## Extracted entries

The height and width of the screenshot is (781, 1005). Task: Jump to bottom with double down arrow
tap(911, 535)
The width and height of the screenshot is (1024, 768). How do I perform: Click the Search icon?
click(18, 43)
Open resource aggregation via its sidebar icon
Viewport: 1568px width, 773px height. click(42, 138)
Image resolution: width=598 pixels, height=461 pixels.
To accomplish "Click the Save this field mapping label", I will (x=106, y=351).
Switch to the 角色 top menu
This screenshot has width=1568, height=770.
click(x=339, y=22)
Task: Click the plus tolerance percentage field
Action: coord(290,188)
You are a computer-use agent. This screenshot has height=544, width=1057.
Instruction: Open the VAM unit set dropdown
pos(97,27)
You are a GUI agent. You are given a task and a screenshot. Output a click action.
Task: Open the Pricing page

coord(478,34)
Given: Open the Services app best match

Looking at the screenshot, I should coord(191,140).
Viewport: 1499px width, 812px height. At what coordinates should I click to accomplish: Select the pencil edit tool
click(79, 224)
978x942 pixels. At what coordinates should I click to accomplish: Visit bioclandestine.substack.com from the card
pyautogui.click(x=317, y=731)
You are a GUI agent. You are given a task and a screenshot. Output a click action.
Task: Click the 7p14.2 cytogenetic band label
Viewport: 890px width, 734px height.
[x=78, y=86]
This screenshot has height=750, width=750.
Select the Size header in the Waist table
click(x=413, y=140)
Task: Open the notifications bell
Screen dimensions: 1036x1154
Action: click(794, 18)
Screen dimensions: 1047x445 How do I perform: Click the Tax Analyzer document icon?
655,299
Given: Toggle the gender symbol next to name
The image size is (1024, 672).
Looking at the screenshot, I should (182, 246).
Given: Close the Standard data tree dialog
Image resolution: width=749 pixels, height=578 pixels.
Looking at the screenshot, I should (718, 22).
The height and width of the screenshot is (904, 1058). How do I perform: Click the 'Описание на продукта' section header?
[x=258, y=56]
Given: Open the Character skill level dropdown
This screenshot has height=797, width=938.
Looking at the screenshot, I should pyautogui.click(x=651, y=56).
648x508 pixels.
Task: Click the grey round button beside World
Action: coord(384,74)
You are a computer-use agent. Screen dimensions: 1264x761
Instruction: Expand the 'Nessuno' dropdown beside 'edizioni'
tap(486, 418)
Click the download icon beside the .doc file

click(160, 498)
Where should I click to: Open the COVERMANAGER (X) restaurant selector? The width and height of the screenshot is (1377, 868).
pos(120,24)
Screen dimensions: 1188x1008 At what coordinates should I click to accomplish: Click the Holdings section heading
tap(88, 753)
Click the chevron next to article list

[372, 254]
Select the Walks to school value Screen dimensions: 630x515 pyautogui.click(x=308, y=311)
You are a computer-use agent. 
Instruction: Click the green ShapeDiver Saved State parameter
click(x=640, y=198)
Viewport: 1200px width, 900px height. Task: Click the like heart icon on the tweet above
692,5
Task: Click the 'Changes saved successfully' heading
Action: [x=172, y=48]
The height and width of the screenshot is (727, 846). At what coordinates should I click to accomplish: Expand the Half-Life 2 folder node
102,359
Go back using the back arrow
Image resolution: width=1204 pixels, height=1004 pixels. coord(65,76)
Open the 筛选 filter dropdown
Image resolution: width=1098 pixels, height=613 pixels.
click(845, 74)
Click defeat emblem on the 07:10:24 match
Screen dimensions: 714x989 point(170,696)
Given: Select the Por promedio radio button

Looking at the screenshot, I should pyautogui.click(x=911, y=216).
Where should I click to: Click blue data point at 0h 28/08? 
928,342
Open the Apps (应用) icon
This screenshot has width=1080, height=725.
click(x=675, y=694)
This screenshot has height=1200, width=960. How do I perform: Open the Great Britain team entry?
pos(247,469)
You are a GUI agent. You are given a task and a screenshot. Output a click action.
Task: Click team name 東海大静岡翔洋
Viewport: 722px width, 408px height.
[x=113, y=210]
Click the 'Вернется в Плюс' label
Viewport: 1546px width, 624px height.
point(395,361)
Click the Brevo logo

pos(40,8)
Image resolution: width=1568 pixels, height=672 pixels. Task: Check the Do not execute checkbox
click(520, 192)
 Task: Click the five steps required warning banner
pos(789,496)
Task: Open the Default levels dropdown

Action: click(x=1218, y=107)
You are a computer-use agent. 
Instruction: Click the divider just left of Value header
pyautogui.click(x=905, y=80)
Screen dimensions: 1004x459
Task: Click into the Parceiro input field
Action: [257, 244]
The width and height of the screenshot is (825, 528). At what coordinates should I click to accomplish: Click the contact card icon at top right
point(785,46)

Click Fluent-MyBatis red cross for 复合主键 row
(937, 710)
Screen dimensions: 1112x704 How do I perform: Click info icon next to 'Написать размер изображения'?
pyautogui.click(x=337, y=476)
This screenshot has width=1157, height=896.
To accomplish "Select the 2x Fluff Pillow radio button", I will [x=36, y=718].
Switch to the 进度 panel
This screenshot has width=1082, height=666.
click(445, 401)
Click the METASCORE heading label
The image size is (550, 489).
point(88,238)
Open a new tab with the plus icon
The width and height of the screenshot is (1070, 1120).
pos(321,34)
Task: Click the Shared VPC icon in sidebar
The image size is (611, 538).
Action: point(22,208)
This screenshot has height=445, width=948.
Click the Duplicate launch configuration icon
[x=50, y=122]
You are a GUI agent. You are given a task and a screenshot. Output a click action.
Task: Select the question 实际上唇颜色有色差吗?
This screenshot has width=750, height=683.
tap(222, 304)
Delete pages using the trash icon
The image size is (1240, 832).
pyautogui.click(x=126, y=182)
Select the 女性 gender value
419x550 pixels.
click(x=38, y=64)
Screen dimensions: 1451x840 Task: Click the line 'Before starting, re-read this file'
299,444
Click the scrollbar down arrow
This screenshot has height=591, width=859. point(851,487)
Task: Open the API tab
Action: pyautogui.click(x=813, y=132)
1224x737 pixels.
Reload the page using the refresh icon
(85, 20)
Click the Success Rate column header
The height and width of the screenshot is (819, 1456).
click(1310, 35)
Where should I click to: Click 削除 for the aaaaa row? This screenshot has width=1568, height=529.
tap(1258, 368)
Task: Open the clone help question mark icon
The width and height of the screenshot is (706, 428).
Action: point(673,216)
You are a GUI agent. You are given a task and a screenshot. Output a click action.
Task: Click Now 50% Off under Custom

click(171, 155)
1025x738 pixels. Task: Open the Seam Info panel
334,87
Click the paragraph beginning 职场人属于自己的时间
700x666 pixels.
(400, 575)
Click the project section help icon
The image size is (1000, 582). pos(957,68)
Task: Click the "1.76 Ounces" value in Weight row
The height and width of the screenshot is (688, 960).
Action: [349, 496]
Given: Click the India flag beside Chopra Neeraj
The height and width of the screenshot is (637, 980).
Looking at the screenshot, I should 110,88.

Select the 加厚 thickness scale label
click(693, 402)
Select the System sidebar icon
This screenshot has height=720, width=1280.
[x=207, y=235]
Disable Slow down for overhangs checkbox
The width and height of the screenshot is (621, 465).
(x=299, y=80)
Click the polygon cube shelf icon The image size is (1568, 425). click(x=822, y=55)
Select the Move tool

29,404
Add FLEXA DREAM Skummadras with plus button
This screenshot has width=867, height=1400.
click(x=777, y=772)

## Task description
Starting with the line that contains "Click the Success Rate column header", output every line through the end of the listing above, unchanged.

## Task result
Click the Success Rate column header
The height and width of the screenshot is (819, 1456).
click(1310, 35)
Where should I click to: Click 削除 for the aaaaa row? This screenshot has width=1568, height=529.
tap(1258, 368)
Task: Open the clone help question mark icon
The width and height of the screenshot is (706, 428).
Action: point(673,216)
You are a GUI agent. You are given a task and a screenshot. Output a click action.
Task: Click Now 50% Off under Custom

click(171, 155)
1025x738 pixels. Task: Open the Seam Info panel
334,87
Click the paragraph beginning 职场人属于自己的时间
700x666 pixels.
(400, 575)
Click the project section help icon
The image size is (1000, 582). pos(957,68)
Task: Click the "1.76 Ounces" value in Weight row
The height and width of the screenshot is (688, 960).
Action: [349, 496]
Given: Click the India flag beside Chopra Neeraj
The height and width of the screenshot is (637, 980).
Looking at the screenshot, I should 110,88.

Select the 加厚 thickness scale label
click(693, 402)
Select the System sidebar icon
This screenshot has height=720, width=1280.
[x=207, y=235]
Disable Slow down for overhangs checkbox
The width and height of the screenshot is (621, 465).
(x=299, y=80)
Click the polygon cube shelf icon The image size is (1568, 425). click(x=822, y=55)
Select the Move tool

29,404
Add FLEXA DREAM Skummadras with plus button
This screenshot has width=867, height=1400.
click(x=777, y=772)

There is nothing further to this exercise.